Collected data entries
== Segment start ==
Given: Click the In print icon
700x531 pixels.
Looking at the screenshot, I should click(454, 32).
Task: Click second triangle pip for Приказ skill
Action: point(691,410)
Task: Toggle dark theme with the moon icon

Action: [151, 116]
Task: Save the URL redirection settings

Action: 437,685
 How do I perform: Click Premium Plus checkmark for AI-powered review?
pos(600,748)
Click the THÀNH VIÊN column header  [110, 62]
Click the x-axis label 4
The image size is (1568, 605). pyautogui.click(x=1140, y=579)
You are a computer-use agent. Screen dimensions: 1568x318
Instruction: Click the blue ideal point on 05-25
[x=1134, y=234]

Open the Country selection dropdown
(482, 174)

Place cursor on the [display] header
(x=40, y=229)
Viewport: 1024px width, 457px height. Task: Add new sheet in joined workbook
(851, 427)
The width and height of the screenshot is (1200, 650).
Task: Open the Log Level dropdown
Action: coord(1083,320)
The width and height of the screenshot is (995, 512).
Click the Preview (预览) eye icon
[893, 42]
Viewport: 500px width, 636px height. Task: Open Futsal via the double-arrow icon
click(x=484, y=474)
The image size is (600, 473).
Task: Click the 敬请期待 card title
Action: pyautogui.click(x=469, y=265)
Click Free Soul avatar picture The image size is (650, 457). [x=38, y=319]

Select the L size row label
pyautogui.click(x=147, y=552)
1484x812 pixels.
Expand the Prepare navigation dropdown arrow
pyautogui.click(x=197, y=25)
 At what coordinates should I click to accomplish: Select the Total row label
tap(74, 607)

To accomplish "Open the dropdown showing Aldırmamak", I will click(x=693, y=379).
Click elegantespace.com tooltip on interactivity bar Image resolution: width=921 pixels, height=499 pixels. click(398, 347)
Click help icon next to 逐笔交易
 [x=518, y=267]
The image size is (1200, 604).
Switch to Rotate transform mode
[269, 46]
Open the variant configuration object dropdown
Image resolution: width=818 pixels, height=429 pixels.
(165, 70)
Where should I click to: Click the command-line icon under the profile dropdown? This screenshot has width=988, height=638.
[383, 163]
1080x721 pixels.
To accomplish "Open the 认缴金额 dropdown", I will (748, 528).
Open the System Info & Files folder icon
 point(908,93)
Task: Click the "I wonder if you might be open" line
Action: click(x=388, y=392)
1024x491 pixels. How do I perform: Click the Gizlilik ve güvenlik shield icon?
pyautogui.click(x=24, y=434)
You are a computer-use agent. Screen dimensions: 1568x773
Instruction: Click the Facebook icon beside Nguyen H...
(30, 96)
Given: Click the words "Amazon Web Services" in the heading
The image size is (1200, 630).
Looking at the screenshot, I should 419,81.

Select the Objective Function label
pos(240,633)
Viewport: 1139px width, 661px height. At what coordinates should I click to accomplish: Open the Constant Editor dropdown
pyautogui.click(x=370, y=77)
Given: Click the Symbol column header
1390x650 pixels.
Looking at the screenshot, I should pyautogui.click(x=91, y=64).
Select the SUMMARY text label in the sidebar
== Segment end ==
AIM OF THE EXERCISE: Make a list of all lines in the data that contain "column".

TASK RESPONSE:
Click the THÀNH VIÊN column header  [110, 62]
Given: Click the Symbol column header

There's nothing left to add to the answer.